Baby I Know You Love Me🌼

77 15 37
                                    

"Ona sarılarak ağladığım 10 dakika sonra polisler geldi" dedim hala oturduğum yerde. Anlatacak gücüm yoktu.

"Bence biraz dinlenmelisin Chae. Sonra konuşalım"

"Hayır. Bitsin artık bu" dedim kararlı bir şekilde. Bitmeli Bom. Beni anca böyle anlarsın.

•••

"Ellerini kaldır" bağıran polisleri anca şimdi duymuş ve kafamı kaldırmıştım. Jiyong ellerini kaldırmamış sadece bana sarılmaya devam etmişti. Etrafımızı çevreleyen polislere baktım. Bize silah doğrulmuşlardı. Polislerden biri ötemizde ağlayan annemi yanına almış, sakinleştiriyordu. 20 dakikadır aklıma gelmeden bir düşünce geldi: O bir katil.

"Ellerini görebileceğimiz bir yere koy ve sivilden uzaklaş" diye bağırdı biri. Jiyong hareket etmiyor bana sıkıca sarılıyordu. Ondan ayrıldım. Yoksa onu vuracaklardı. Silahlar bana değil, ona dönüktü.

"Hayır. Ona zarar vermeyin" dedim ellerimi kaldırarak. Sesimdeki panik herkesi durdurmuştu. Silahlar inmemişti, hala onun üzerindeydi ama herkes bize bakıyordu.

"O kötü bir şey yapmadı" dedim. Hemen arkamdaki nefes alışverişlerini hissediyordum.

"Chaerin. Sus. Karışma. Annenin yanına git ve orada kal" dedi sessizce. Kafamı iki yana salladım.

"O bir şey yapmadı" dedim ona bakarken. Gözlerindeki ışıltı ile polislere döndüm.

"Ona zarar vermeyin. Lütfen. Silahlarınızı indirin. O kötü biri değil" dedim. Başta tam karşımdaki polis silahını indirdi.

"Hepiniz indirin silahlarınızı" dediğinde geri kalan onu dinledi. Adam bana yaklaştı.

"Bay Kwon'u alın." İki polis onu tutarken yanına koştum.

"Hayır lütfen götürmeyin onu" kuralları okumuştum. 2. Kez kaçarsa hapse girerdi. Babam yüzünden oraya dönsün istemiyordum. Ailem yüzünden.

"Chaerin. Annenin yanına git"

"B-benim yüzümden. Hepsi. Babam, sen. Hepsi benim yüzümden" dedim ve polise döndüm.

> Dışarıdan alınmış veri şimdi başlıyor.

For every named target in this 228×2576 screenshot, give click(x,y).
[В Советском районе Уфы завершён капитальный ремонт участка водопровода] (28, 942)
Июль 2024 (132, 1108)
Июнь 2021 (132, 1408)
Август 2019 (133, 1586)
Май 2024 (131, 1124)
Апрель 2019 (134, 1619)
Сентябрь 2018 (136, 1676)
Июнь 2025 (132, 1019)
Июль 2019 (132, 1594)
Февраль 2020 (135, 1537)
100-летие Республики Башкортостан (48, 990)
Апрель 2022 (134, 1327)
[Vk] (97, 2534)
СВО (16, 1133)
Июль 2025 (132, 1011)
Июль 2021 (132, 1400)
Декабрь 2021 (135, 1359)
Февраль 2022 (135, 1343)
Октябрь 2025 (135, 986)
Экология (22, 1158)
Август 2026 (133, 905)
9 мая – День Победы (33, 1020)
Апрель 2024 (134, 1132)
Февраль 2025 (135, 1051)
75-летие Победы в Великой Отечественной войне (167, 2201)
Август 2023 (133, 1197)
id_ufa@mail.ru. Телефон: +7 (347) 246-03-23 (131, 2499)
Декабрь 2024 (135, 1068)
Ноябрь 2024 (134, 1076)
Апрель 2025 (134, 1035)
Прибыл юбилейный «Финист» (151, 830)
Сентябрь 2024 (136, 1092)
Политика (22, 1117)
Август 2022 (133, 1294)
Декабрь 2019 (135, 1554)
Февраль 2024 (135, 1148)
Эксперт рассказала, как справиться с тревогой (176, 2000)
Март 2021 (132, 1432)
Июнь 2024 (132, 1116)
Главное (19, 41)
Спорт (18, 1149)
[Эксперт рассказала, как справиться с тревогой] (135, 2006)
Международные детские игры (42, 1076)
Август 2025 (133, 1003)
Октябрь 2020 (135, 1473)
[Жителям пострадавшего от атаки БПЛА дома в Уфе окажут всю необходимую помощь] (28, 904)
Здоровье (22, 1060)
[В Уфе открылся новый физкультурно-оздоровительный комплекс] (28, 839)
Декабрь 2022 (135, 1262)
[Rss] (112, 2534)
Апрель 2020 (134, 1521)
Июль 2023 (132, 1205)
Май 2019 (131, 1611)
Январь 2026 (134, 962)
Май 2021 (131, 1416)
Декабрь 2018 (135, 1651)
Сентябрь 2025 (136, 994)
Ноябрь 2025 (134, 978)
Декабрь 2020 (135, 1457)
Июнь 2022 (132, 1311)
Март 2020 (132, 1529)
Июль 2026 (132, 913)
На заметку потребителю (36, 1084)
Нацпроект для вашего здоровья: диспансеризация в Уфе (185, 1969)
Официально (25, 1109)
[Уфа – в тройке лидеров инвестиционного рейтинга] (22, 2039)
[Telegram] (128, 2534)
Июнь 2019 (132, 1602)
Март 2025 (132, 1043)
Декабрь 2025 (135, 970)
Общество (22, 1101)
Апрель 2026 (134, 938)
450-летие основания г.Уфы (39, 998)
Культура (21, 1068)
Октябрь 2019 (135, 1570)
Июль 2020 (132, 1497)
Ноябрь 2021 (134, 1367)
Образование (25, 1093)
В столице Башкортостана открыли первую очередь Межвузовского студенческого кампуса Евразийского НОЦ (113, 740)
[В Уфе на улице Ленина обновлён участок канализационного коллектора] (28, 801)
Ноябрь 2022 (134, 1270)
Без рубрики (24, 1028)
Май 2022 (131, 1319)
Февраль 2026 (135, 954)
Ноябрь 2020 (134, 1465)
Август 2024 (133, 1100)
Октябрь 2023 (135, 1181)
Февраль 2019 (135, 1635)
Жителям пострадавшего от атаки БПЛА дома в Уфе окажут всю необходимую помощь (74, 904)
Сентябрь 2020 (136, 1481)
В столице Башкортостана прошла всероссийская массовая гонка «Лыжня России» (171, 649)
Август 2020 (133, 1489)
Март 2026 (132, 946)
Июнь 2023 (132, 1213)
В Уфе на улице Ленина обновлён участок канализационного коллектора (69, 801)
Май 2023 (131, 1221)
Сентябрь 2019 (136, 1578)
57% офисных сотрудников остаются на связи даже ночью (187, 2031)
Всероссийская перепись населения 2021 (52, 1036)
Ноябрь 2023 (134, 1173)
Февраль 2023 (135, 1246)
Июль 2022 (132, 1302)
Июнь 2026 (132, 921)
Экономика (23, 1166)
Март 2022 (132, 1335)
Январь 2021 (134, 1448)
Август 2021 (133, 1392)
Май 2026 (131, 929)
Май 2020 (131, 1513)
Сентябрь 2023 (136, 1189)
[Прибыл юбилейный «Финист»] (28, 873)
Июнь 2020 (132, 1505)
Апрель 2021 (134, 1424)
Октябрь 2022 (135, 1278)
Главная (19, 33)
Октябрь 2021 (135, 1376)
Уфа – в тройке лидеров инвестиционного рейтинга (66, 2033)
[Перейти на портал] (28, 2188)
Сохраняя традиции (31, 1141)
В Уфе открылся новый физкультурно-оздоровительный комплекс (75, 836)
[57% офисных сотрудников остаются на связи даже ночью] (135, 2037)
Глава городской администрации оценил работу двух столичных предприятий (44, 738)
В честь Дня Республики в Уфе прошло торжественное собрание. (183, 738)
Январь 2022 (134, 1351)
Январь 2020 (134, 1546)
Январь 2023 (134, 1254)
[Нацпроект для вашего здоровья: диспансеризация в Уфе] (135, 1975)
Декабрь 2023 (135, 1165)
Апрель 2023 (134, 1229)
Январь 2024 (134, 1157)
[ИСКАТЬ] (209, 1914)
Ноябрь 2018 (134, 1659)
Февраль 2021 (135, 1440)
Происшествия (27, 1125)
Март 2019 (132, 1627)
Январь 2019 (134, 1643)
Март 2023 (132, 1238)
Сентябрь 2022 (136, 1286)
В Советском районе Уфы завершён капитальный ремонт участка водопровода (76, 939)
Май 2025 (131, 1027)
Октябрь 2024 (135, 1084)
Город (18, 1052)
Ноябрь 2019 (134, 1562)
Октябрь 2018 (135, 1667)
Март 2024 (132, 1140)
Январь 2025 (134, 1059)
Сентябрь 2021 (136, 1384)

"Lütfen. Benim hatam. Onu götürme-"

"Chaerin sorun yok" dediğinde ona baktım. Vardı. Sorun vardı. Aynı gün içinde babam, sonra o. "Sen beni savundun Chae. Ben iyiyim. Hiç olmadığım kadar. Çünkü sen beni savundun"

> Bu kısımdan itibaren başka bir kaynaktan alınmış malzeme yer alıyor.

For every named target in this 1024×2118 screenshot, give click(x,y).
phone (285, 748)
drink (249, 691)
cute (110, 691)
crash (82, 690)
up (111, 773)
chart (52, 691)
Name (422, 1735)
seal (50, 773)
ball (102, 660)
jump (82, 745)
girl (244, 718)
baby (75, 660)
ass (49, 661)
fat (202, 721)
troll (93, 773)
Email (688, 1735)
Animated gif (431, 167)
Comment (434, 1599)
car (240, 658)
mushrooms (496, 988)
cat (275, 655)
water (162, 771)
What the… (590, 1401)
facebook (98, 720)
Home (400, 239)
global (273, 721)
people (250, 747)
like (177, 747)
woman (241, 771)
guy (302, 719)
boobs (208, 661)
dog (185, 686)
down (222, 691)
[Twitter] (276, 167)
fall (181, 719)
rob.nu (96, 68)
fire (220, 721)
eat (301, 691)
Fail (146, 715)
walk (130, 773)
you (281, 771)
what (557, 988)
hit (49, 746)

"Bayan Lee anneniz biraz fenalaştı. Sakinleştirici vuruldu" Jiyong'u arabaya bindirirken bir polis yanıma gelmişti. Annem! Her şey üst üste geliyordu. Anneme doğru gitmeden polis önüme geçti.

"Yarın..mümkünse karakola gelmelisiniz" dediğinde kafa salladım. Hemşirelerden öğrenip annemin olduğu odaya gittim. Koltuğa oturdum. Ayaklarımı her zamanki gibi kendime çektim. Kafamı bacaklarıma yasladım ve ağladım.

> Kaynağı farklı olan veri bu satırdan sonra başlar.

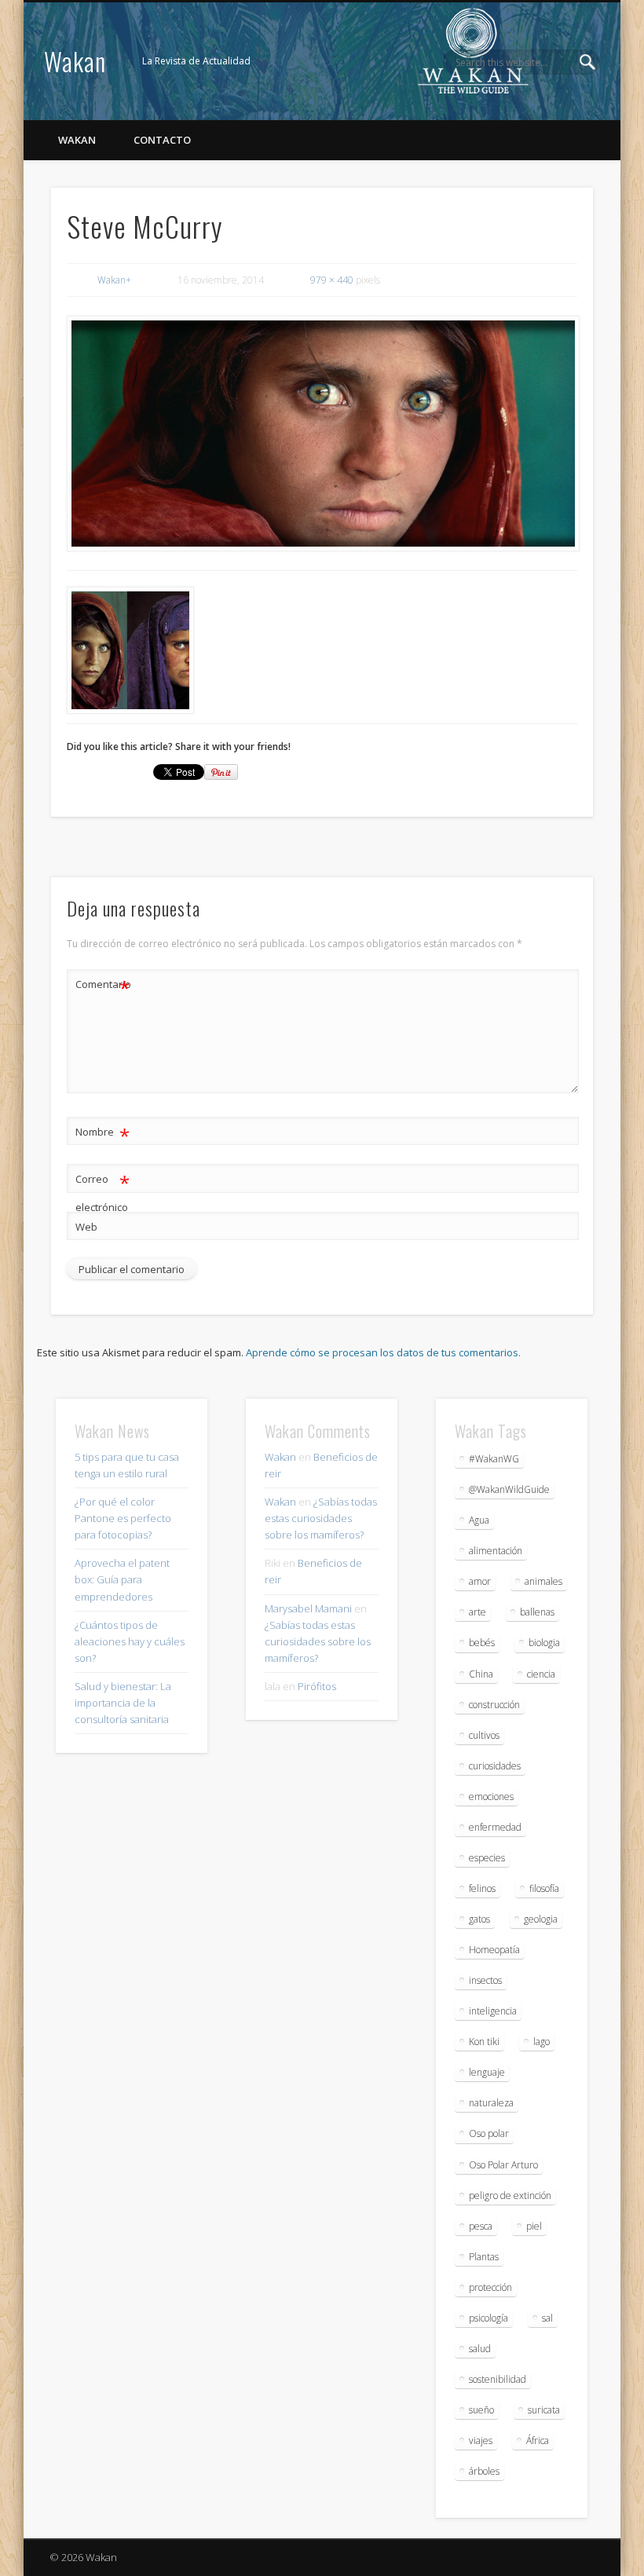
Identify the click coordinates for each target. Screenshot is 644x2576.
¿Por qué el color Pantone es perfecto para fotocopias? (123, 1518)
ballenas (537, 1612)
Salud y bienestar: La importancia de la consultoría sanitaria (123, 1702)
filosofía (544, 1888)
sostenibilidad (497, 2379)
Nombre (102, 1134)
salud (480, 2348)
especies (487, 1857)
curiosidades (495, 1766)
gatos (479, 1919)
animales (543, 1581)
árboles (484, 2471)
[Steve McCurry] (322, 433)
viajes (480, 2440)
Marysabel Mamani (308, 1608)
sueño (481, 2410)
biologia (544, 1642)
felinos (482, 1888)
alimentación (495, 1550)
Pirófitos (317, 1686)
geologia (541, 1919)
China (481, 1674)
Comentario (102, 986)
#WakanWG (494, 1458)
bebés (482, 1642)
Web (86, 1227)
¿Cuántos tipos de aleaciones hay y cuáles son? (130, 1641)
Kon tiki (484, 2041)
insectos (485, 1980)
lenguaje (487, 2072)
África (537, 2440)
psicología (488, 2318)
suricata (544, 2410)
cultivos (484, 1735)
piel (534, 2226)
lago (541, 2041)
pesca (480, 2226)
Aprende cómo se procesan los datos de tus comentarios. (383, 1352)
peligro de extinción (510, 2195)
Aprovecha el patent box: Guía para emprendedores (122, 1579)
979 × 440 (331, 280)
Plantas (484, 2256)
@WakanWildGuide (509, 1489)
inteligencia (493, 2011)
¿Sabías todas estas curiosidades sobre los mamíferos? (321, 1518)
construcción (494, 1704)
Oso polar (489, 2133)
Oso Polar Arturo (503, 2165)
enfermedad (495, 1827)
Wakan (75, 60)
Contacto (162, 140)
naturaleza (491, 2102)
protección (490, 2287)
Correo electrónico (102, 1191)
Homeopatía (494, 1949)
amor (480, 1581)
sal (547, 2318)
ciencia (541, 1674)
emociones (491, 1796)
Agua (479, 1520)
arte (477, 1612)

Babam. Canım babam. Lütfen. Bu bir kabus olsun lütfen. Her şey kabus olsun. Babamın adını sayıklayan anneme baktım. Anne lütfen bana sarıl, geçecek dedi. Jiyong'un bahçede sıkıca sarıldığı gibi sarıl.

¤¤¤

Ertesi gün karakoldaydım. Annemi eve götürmüş hatta bazı cenaze işlerini halletmiş sonra taksiye binip gelmiştim. Bütün gece uyulmadığı için mahvolmuştum. Annem ise uyumak dışında bir şey yapmamıştı.

"Bayan Lee. Sadece sorduğum sorulara cevap verin"

"Tabi"

"Dün Bay Kwon evinize girerken görülmüş."

"Evet"

"Babanıza açılan ateşle alakası var mı ? Gördünüz mü ?"

"Alakası yok. Babam intihar etti"

"Olay anı babanızın yanında mıydınız ?"

"Yan odadaydım. Kendi odamda. Oda kendi odasındaydı"

"Bay Kwon eve tam olarak ne zaman geldi ?"

"Silah sesinden 5 dakika sonra. Belki daha az. Evet daha az"

"Bay Kwon'u ilk gördüğünüz an da üzerinde kan ve benzeri bir iz, leke var mıydı? "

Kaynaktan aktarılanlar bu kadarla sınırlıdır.